Children are naturally inquisitive, as anyone who has endured a couple hundred rounds of ‘why? But why?’ can attest. STEM for young children is based on capturing the curious nature of children and teaching them how to reason it out independently. You don’t need to have a PhD in physics, biology, or mathematics to engage children in STEM based play. In fact, learning together can be half the fun!

Having children use reason, prediction, hypothesis, and problem solving to attempt to discover an answer to a question teaches critical thinking. It is easy to incorporate these skills into play, from activities that use chemical reactions, such as making elephant toothpaste, to nature walks that encourage children to explore their natural environment. Our Nanny Angels often incorporate STEM into the activities they do, through crafts and investigation of the natural world!
Encouraging children to form their own hypotheses about the natural world fosters their natural curiosity. When a child asks you why something works the way it does, ask them why they think it works that way. Once they’ve created their own hypothesis, you can help them put it to the test. Teaching STEM concepts can be as simple as walking through a forest with a child!
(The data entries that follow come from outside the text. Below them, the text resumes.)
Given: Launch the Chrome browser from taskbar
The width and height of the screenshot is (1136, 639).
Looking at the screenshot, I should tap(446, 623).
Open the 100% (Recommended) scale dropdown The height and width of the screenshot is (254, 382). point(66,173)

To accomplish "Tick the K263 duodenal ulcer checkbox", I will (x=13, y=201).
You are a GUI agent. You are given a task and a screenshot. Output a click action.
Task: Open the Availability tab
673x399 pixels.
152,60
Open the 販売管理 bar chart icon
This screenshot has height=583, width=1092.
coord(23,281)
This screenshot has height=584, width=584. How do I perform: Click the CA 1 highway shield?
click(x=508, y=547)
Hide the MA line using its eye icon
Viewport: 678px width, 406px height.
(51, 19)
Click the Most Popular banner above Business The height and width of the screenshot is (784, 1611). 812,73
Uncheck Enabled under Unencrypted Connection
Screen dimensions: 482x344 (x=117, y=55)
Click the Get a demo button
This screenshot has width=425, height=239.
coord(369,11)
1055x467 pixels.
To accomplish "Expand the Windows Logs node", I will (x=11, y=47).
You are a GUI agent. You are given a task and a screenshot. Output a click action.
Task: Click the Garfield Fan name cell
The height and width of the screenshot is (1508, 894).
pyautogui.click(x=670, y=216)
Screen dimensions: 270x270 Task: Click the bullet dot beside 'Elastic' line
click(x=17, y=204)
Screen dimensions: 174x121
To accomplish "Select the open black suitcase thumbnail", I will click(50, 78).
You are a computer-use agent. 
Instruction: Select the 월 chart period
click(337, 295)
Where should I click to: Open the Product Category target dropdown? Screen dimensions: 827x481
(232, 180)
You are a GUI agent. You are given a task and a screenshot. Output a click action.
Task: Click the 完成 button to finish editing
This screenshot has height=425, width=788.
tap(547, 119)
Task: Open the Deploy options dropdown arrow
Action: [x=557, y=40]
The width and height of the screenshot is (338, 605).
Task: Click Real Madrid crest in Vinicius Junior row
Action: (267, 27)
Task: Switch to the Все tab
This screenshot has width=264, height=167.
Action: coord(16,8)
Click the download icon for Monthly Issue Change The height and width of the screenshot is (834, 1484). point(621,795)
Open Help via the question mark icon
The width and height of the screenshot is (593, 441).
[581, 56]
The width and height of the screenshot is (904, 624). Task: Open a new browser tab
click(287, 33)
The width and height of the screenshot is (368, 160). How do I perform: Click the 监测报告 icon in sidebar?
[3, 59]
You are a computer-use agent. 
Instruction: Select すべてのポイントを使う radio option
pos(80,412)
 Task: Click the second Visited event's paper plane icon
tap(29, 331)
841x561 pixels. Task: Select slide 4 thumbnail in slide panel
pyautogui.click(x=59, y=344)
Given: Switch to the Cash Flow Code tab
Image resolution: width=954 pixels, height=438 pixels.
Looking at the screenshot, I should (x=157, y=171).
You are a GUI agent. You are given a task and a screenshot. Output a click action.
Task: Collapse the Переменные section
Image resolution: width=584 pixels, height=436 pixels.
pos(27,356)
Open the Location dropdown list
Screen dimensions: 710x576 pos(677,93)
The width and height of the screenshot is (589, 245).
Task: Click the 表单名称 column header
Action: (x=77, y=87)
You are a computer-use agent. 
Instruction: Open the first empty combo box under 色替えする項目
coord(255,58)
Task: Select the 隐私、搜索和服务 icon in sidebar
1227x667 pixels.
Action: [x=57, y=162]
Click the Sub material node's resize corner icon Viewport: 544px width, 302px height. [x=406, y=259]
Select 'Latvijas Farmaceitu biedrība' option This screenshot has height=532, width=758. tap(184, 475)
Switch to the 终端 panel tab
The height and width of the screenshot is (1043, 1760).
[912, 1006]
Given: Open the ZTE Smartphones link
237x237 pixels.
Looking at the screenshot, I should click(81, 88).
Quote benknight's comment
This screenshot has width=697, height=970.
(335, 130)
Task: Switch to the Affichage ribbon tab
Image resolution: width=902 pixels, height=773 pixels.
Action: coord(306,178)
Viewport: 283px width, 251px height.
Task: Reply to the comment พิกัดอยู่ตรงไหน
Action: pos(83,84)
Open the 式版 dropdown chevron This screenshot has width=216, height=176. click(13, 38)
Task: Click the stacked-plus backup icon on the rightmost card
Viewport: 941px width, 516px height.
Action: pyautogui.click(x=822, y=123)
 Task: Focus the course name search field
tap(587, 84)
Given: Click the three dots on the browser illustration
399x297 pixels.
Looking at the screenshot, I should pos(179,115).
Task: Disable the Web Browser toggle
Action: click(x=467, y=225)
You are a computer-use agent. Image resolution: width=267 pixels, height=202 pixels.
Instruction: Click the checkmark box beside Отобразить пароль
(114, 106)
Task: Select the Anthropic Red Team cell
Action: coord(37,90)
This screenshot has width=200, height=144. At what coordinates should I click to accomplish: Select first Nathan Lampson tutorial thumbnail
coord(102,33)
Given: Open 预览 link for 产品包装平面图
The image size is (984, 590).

Aside from nature walks, experiments are another way to engage children, and are teachable through activities that children will absolutely love doing!

One classic experiment is the egg drop experiment. It is simple, and easy to adapt to any age group. The challenge is for the kids to design a contraption using various materials, usually recyclables, to protect an egg when it is dropped from a height. By designing a protective case for the egg and going through a trial and error process, children learn why their design might not have worked, and come up with ideas about what might work instead. Check out this website for a compete outline of the experiment. Beware… some eggs will have to be sacrificed in the name of science!!

Another classic, and a favourite amongst kids and Nanny Angels alike, is the explosive combo of baking soda and vinegar! This magically fizzy combo can be used in a variety of experiments, from film canister rockets to the classic volcano. Ana Dziengel at Babble Dabble Do has come up with a very cool version that uses the citric acid in lemons rather than vinegar to create tiny volcanos. She also uses dish soap and food colouring to make the reaction even more dramatic! You can read the complete instructions over on her blog.

For more ideas on how to engage children in STEM activities, be sure to follow our ‘Learn and Play’ board over on the Nanny Angel Network’s Pinterest.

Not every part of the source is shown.